## THE PROBLEM
Pull out every line below that holds the word "Download".

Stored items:

.....

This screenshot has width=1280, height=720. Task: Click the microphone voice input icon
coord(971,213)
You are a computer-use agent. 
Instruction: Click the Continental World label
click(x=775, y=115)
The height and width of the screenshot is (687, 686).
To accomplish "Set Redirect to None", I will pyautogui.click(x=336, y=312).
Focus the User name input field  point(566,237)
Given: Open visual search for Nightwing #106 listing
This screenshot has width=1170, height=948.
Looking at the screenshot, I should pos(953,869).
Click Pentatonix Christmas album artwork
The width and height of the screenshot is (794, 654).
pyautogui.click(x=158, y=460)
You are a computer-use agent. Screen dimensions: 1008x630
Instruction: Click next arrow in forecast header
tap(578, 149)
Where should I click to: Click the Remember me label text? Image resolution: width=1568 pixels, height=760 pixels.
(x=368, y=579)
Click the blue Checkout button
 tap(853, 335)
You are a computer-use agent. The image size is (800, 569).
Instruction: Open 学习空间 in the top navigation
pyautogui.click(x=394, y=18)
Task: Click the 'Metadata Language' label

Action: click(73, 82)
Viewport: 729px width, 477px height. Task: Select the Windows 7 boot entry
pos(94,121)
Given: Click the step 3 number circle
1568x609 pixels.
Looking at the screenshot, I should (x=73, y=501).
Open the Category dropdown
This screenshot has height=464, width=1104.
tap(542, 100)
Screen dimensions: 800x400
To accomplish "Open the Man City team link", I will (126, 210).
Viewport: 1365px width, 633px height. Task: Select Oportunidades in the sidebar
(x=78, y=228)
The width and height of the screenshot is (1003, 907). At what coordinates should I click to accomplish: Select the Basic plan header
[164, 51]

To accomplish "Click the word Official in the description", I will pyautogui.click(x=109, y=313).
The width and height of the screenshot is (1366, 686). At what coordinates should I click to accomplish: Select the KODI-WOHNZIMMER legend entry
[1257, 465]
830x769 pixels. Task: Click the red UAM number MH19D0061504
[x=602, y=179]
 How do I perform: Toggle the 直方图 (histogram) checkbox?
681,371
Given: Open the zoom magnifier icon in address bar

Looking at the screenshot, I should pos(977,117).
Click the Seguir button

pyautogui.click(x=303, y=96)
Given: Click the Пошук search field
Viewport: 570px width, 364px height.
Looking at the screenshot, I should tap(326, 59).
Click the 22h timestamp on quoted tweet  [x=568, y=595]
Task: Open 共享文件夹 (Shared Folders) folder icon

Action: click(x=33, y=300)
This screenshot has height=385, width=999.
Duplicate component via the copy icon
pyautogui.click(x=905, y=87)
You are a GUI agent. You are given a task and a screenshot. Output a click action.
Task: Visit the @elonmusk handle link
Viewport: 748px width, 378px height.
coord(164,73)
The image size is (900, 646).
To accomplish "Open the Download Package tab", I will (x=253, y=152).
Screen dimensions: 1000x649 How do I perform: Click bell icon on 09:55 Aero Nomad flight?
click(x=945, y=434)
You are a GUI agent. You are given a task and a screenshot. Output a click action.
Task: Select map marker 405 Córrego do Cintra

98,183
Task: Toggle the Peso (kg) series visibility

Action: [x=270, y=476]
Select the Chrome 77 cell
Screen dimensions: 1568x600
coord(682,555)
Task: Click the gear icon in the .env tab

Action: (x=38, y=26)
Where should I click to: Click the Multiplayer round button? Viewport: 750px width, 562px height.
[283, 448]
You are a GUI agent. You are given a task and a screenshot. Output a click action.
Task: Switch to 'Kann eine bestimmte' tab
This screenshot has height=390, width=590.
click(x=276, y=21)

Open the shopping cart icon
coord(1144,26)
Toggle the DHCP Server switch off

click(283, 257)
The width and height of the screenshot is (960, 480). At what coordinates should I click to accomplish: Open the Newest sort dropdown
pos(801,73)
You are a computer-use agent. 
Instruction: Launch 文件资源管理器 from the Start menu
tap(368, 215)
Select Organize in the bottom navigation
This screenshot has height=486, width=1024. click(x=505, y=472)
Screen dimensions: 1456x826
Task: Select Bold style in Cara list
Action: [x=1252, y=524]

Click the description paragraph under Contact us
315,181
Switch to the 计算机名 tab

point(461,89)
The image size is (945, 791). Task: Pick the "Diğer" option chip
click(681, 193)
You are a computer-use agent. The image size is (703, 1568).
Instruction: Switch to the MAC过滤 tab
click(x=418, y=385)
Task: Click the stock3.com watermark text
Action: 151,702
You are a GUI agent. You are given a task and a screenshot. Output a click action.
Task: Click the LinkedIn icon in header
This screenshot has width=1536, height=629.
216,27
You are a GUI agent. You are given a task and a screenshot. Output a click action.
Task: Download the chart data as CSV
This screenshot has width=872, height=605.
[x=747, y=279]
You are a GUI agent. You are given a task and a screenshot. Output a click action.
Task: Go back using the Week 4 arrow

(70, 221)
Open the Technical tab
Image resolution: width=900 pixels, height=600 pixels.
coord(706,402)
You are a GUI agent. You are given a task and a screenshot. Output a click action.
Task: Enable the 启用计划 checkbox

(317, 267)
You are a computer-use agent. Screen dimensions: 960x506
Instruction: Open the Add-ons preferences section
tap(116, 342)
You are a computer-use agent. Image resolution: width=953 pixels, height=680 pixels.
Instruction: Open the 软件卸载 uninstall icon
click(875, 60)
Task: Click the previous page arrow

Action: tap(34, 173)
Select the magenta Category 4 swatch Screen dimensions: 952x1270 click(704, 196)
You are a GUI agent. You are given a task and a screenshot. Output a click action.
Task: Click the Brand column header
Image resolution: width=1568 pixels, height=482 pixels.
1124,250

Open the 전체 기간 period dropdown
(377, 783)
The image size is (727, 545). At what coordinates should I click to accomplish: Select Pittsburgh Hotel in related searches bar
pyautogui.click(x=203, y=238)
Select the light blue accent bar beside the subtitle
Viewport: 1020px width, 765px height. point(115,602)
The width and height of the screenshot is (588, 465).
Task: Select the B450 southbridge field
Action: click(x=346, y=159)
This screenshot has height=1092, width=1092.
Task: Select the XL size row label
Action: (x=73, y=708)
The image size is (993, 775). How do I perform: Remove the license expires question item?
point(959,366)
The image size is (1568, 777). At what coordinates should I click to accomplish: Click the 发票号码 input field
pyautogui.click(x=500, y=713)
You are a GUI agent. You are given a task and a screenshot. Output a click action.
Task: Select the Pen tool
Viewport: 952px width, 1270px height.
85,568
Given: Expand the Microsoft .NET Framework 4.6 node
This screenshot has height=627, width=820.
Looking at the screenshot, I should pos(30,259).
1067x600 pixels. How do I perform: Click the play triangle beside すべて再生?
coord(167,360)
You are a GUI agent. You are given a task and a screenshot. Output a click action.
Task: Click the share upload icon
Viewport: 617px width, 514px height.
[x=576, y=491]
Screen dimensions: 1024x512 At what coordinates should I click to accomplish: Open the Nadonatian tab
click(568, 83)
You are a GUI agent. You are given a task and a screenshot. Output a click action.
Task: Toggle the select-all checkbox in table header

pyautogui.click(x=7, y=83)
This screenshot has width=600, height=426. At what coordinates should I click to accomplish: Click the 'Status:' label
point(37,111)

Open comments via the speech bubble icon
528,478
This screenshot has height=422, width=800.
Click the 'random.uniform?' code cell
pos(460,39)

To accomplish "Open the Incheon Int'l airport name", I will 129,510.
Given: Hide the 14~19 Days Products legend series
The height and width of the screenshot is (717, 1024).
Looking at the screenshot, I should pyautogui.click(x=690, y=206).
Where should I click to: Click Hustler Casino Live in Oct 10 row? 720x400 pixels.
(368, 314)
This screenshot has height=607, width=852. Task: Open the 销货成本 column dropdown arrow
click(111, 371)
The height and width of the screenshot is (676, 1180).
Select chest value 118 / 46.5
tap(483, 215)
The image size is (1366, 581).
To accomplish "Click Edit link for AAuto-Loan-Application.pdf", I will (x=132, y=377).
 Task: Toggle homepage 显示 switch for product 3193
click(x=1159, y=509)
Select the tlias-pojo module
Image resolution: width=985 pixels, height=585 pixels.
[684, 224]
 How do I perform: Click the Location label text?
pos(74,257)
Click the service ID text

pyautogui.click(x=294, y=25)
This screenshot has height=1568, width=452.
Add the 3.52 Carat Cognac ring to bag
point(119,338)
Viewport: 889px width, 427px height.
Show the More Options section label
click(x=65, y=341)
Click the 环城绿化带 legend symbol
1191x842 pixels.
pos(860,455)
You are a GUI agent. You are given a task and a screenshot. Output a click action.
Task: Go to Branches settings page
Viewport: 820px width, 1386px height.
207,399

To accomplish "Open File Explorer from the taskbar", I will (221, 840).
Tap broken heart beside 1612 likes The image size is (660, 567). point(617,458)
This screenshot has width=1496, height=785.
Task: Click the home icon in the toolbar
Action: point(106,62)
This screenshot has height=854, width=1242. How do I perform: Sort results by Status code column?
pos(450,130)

.....

## WRITTEN SOLUTION
To accomplish "Open the Download Package tab", I will (x=253, y=152).
Task: Download the chart data as CSV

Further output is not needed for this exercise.